A few records:
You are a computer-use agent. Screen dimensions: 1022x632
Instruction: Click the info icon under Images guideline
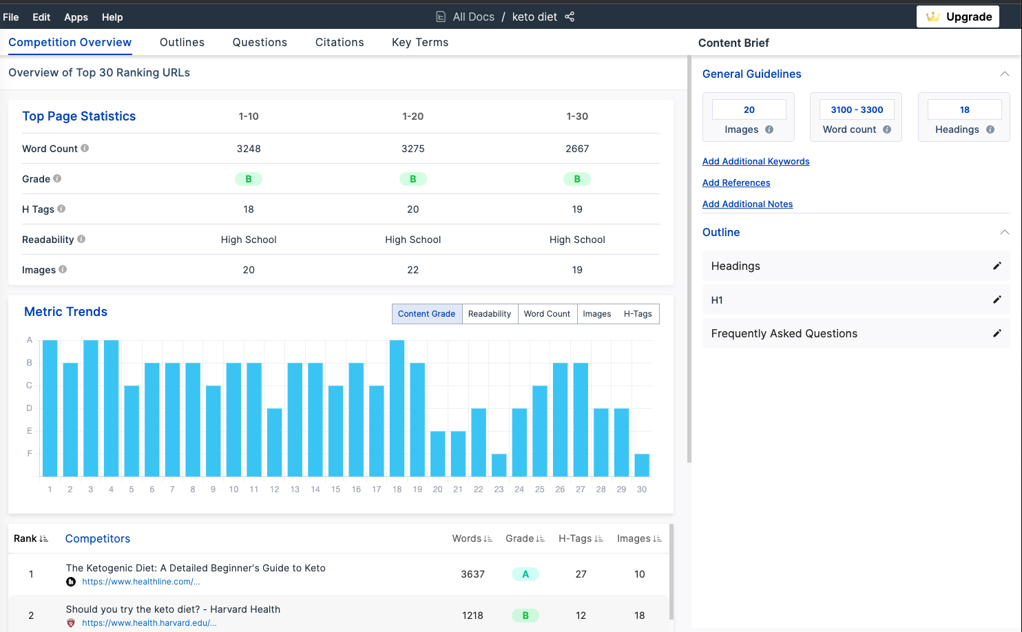pos(769,129)
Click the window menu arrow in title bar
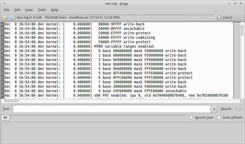Image resolution: width=245 pixels, height=144 pixels. 4,3
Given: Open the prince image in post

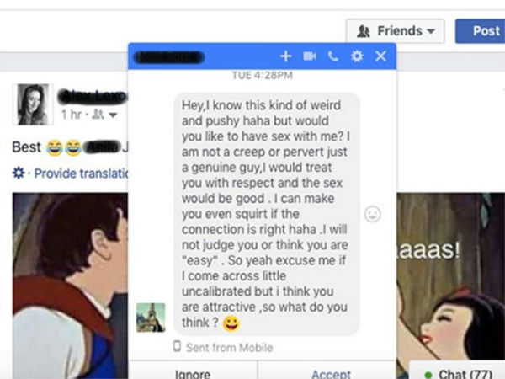Looking at the screenshot, I should 70,286.
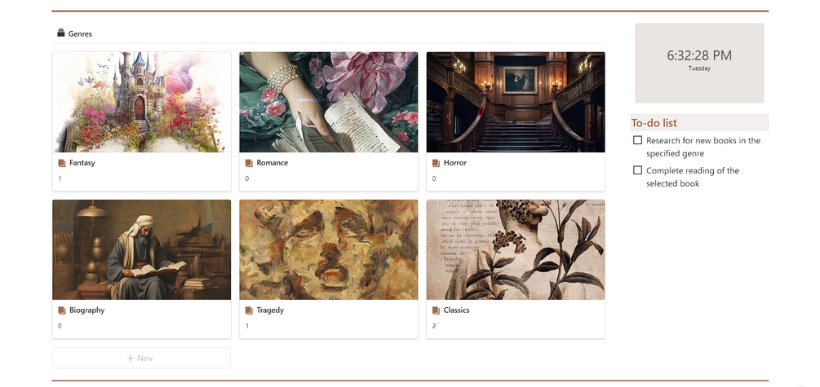The image size is (820, 387).
Task: Check the Research for new books task
Action: 637,140
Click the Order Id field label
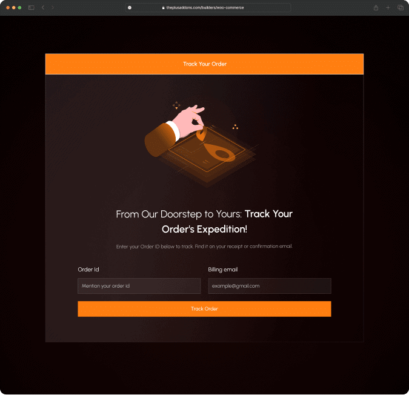Image resolution: width=409 pixels, height=395 pixels. pyautogui.click(x=88, y=269)
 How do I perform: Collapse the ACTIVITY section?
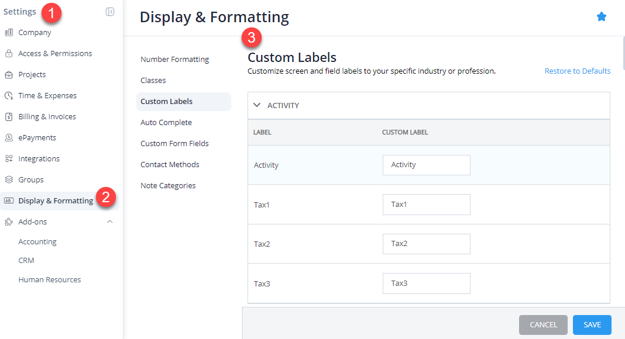pyautogui.click(x=257, y=106)
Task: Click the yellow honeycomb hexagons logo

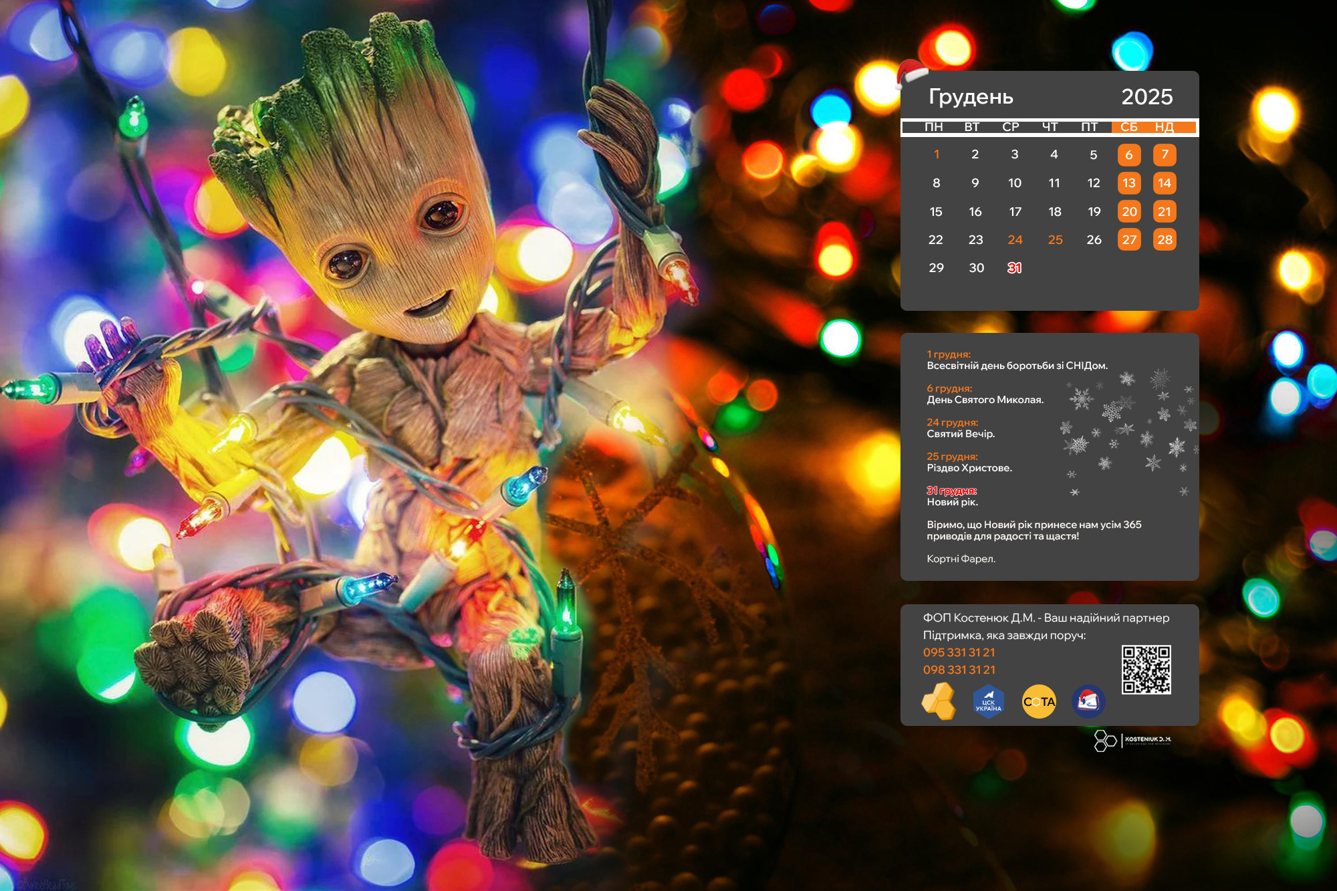Action: 939,701
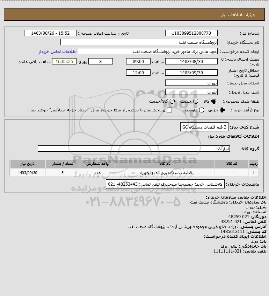
Task: Select the خدمت radio button
Action: [x=196, y=101]
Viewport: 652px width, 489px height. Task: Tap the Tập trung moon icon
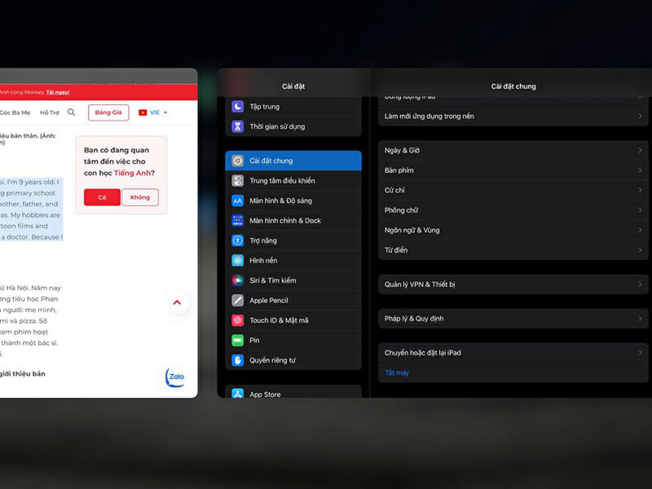coord(237,107)
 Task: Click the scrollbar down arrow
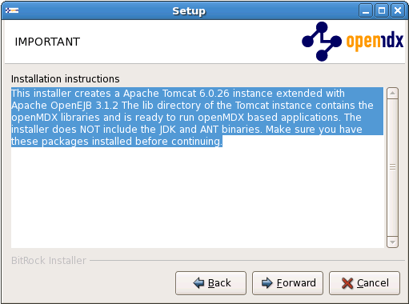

Prompt
Transcribe every line of the listing above verbatim, omitting the pictures.

Answer to the problem
You are a computer-use agent. Screen dimensions: 1022x632
Instruction: Click the info icon under Images guideline
pos(769,129)
Click the window menu arrow in title bar
Image resolution: width=245 pixels, height=144 pixels. 4,3
Given: Open the prince image in post

Looking at the screenshot, I should 70,286.
The image size is (820, 387).
Task: Check the Research for new books task
Action: 637,140
Click the Order Id field label
Image resolution: width=409 pixels, height=395 pixels. pyautogui.click(x=88, y=269)
 How do I perform: Collapse the ACTIVITY section?
pyautogui.click(x=257, y=106)
Task: Click the yellow honeycomb hexagons logo

Action: 939,701
Task: Select the خدمت radio button
Action: [x=196, y=101]
Viewport: 652px width, 489px height. Task: Tap the Tập trung moon icon
coord(237,107)
 Task: Click the scrollbar down arrow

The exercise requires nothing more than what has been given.